(Data entries)
──────
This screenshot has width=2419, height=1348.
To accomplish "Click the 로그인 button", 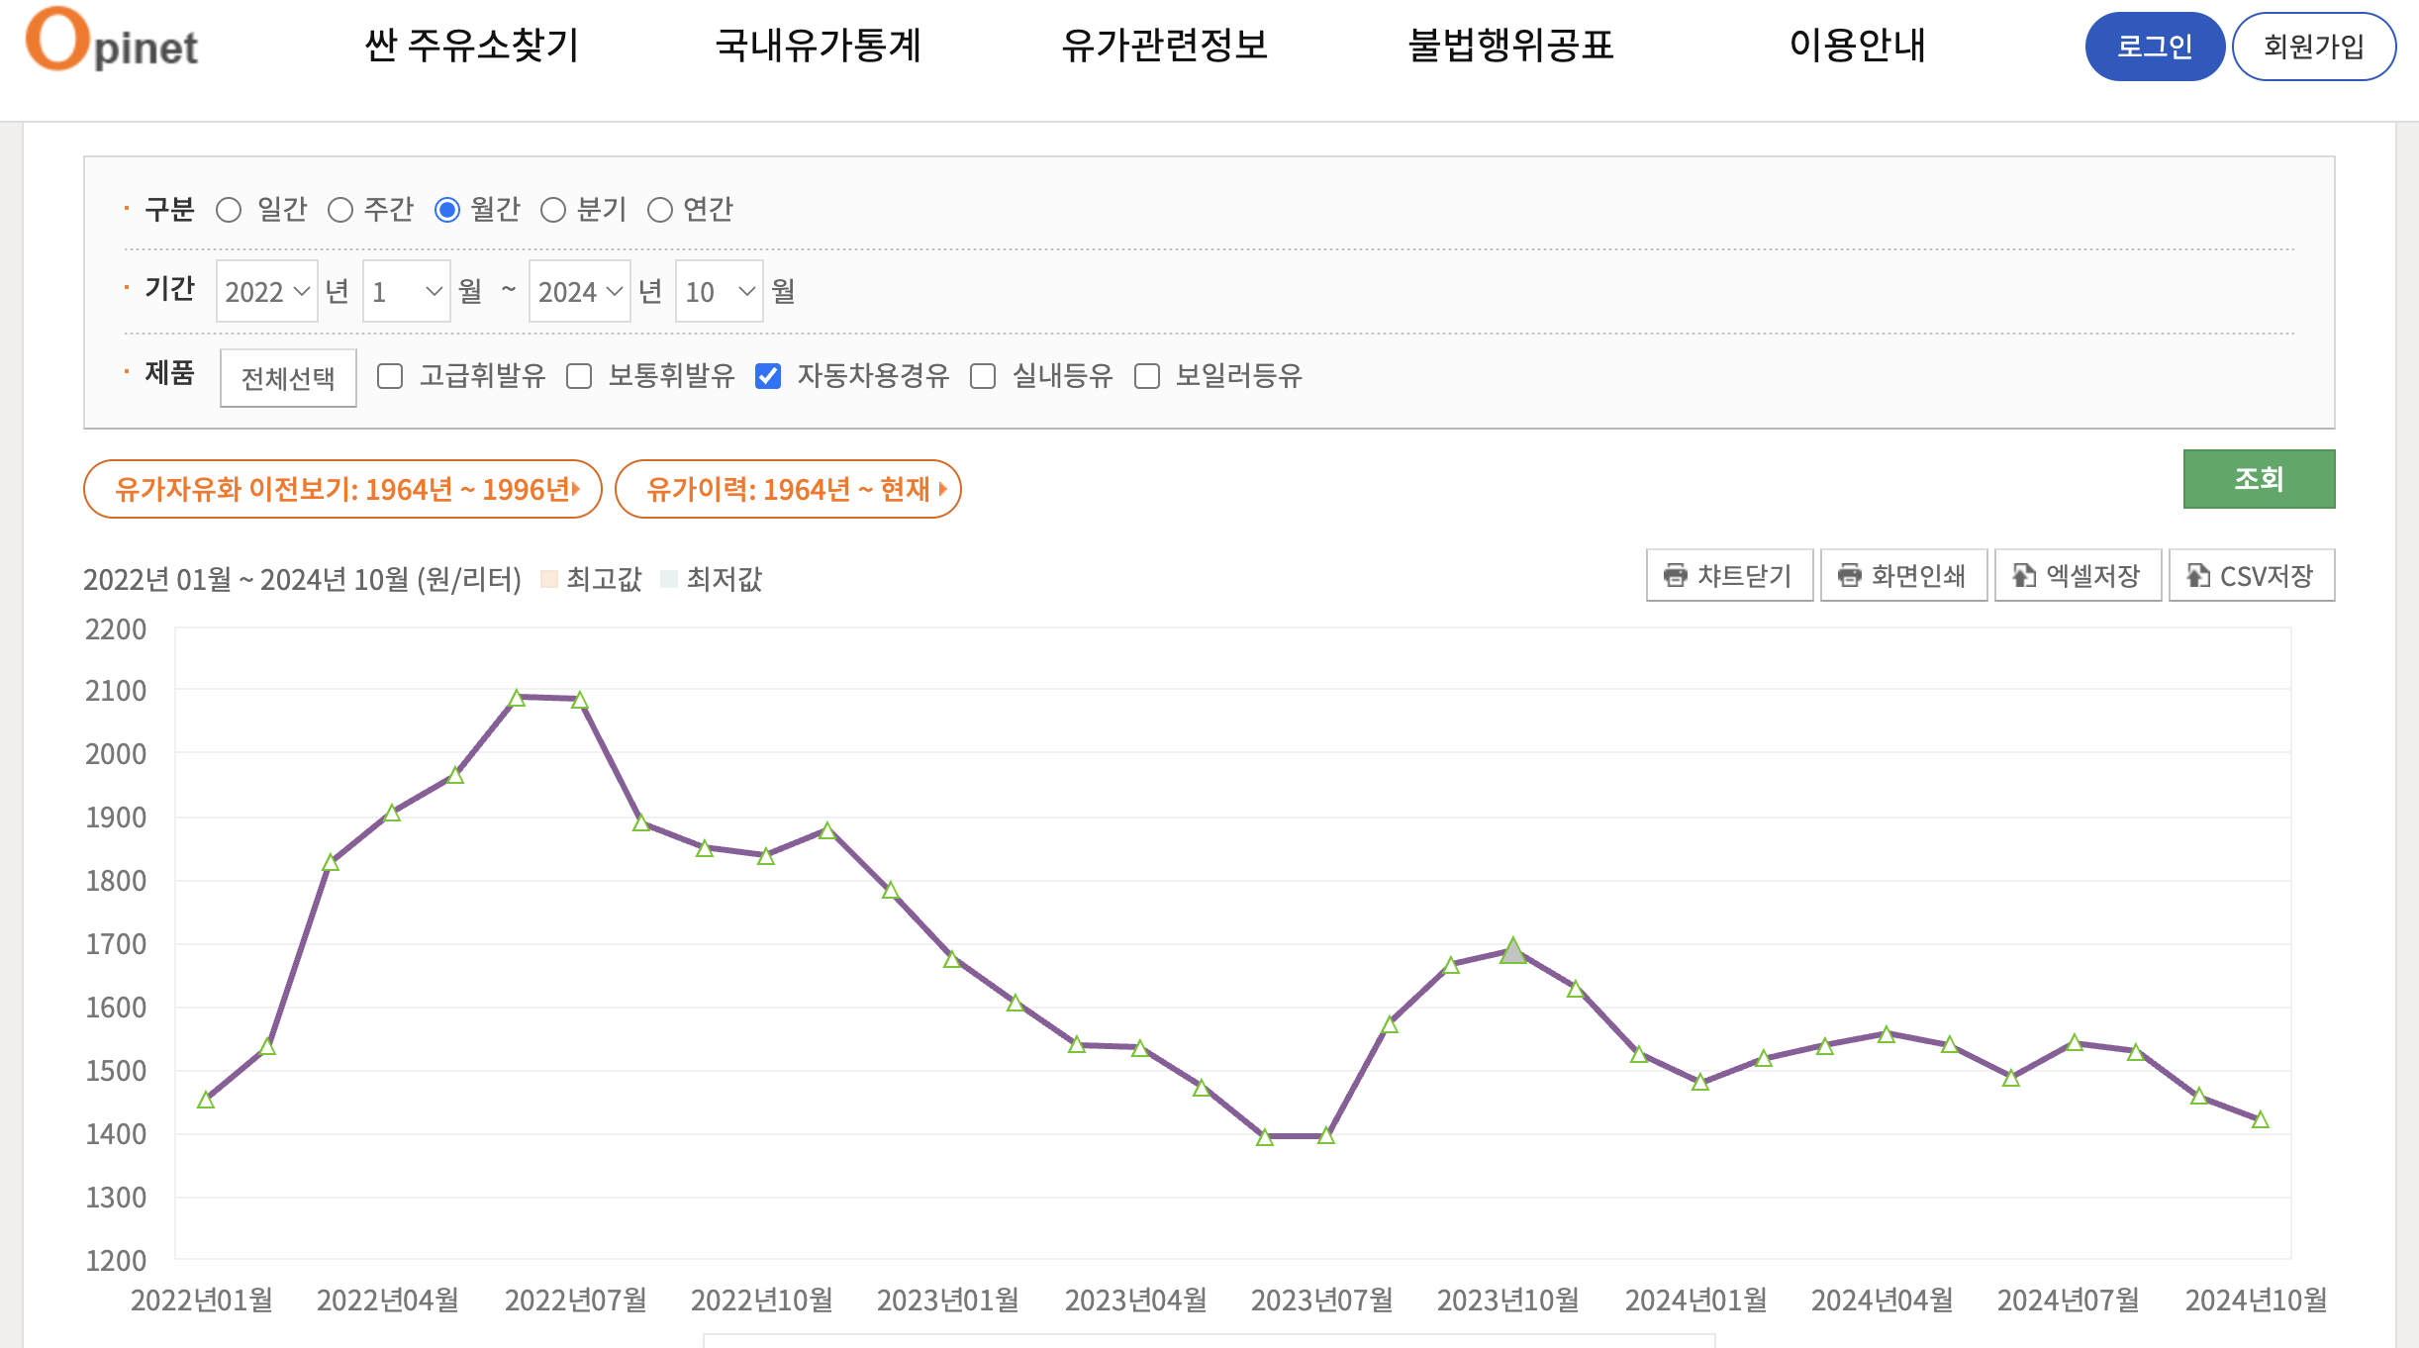I will pos(2154,47).
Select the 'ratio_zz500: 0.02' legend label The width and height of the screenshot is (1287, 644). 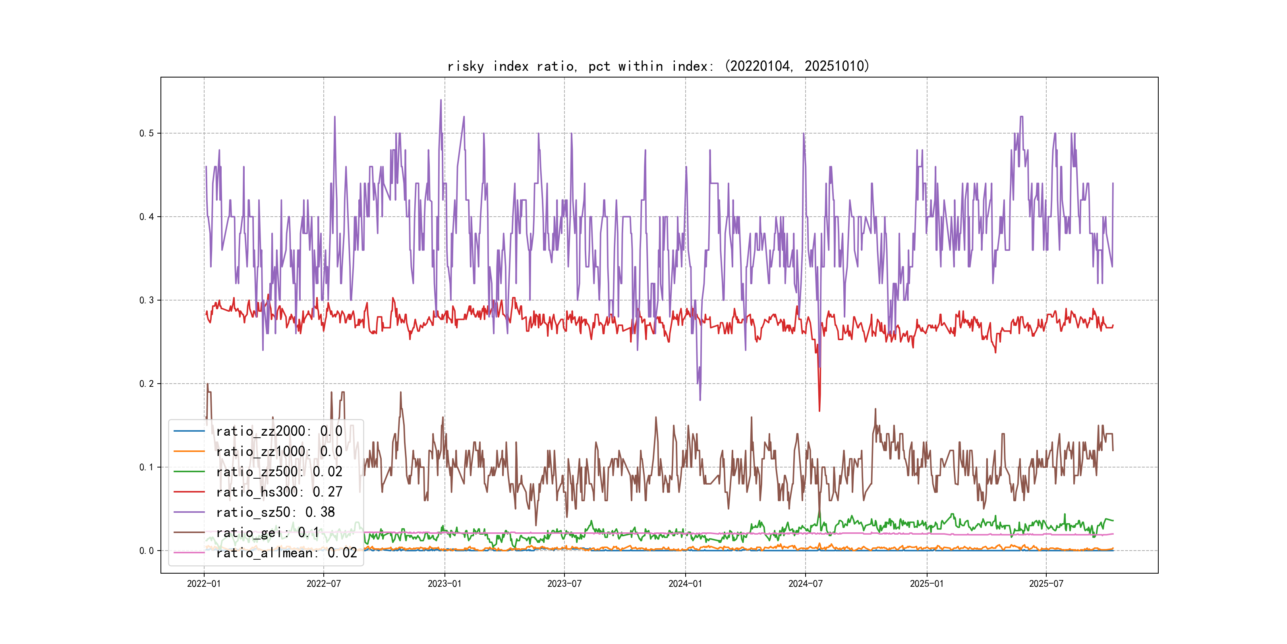point(279,472)
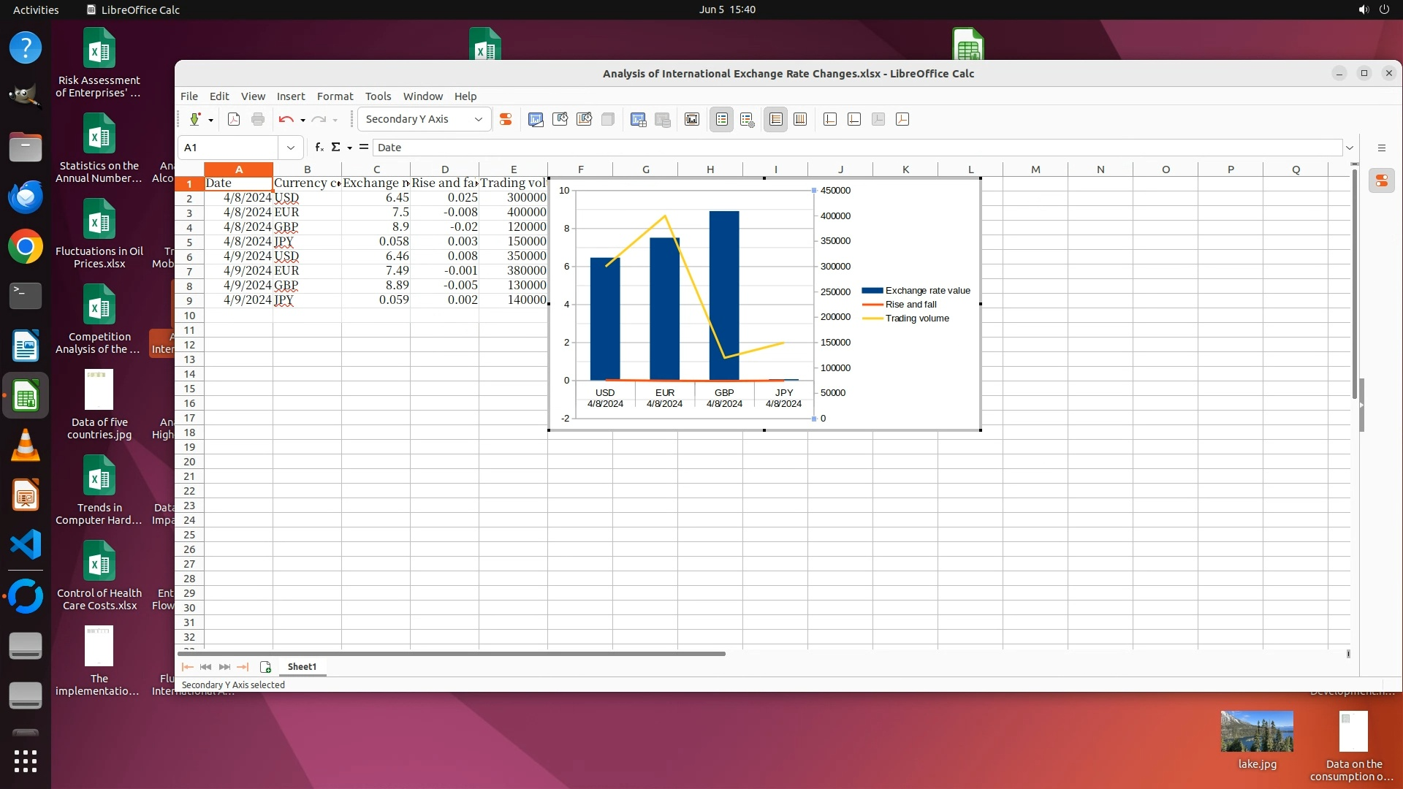Open Sidebar Properties deck icon
This screenshot has height=789, width=1403.
(1381, 180)
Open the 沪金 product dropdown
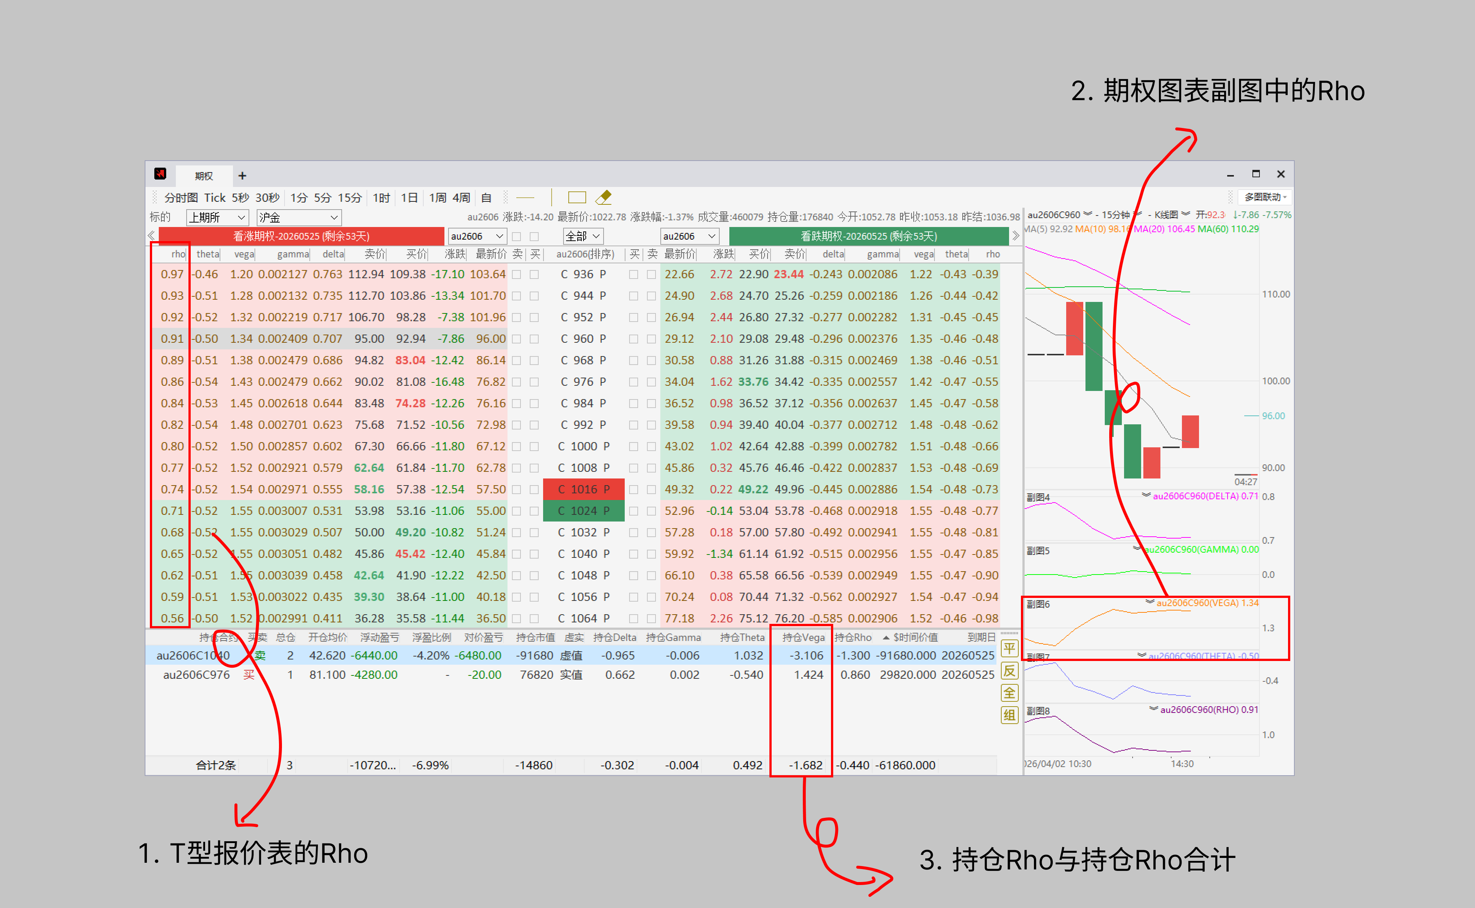1475x908 pixels. coord(298,217)

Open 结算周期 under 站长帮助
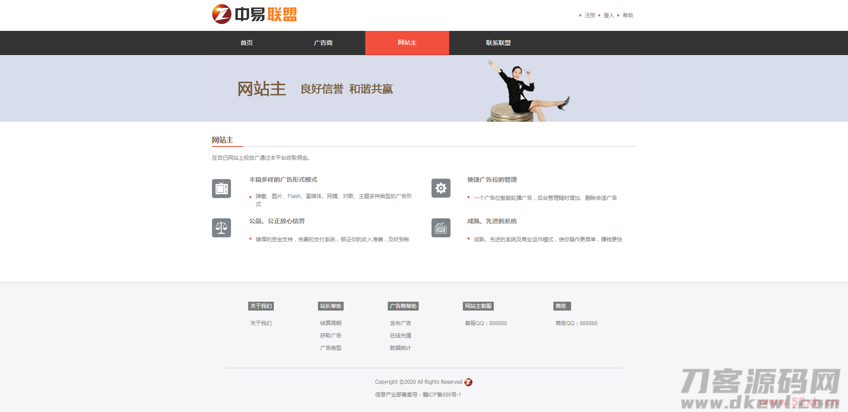pyautogui.click(x=330, y=323)
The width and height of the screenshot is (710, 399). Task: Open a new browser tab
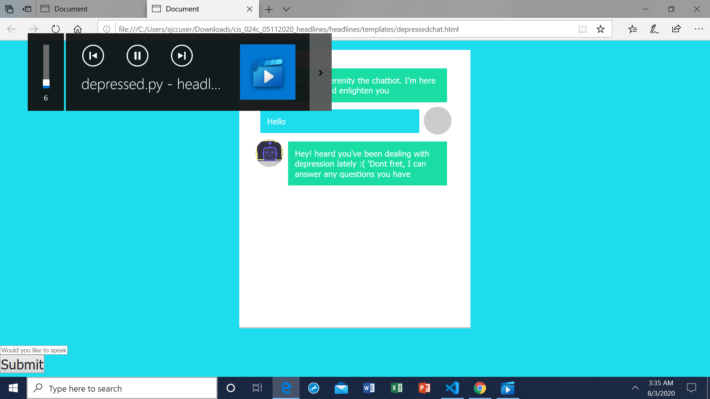[x=269, y=9]
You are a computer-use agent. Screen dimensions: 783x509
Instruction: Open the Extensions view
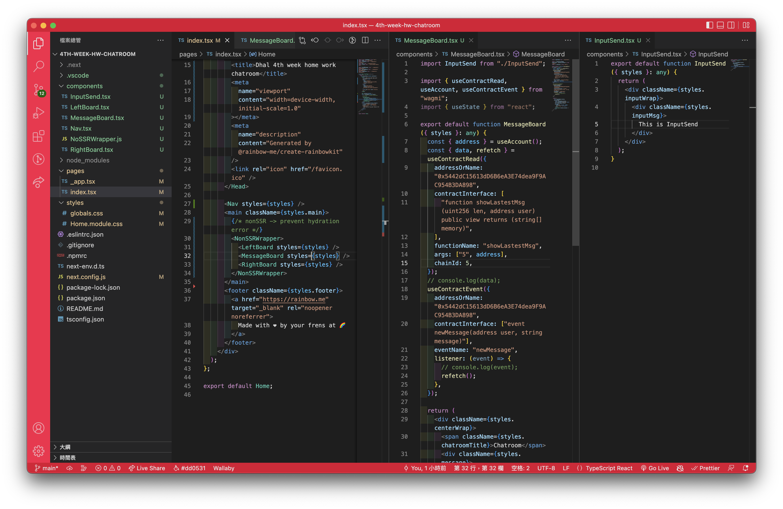[38, 136]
──────
Look above for the line with "Open the 沪金 product dropdown"; quote it and every line after it, stopping after the line with "You are a computer-use", exactly, with nothing added and without pictures.

• ANSWER TO THE EXERCISE
Open the 沪金 product dropdown
1475x908 pixels. coord(298,217)

Open 结算周期 under 站长帮助
pyautogui.click(x=330, y=323)
The width and height of the screenshot is (710, 399). Task: Open a new browser tab
[x=269, y=9]
You are a computer-use agent. Screen dimensions: 783x509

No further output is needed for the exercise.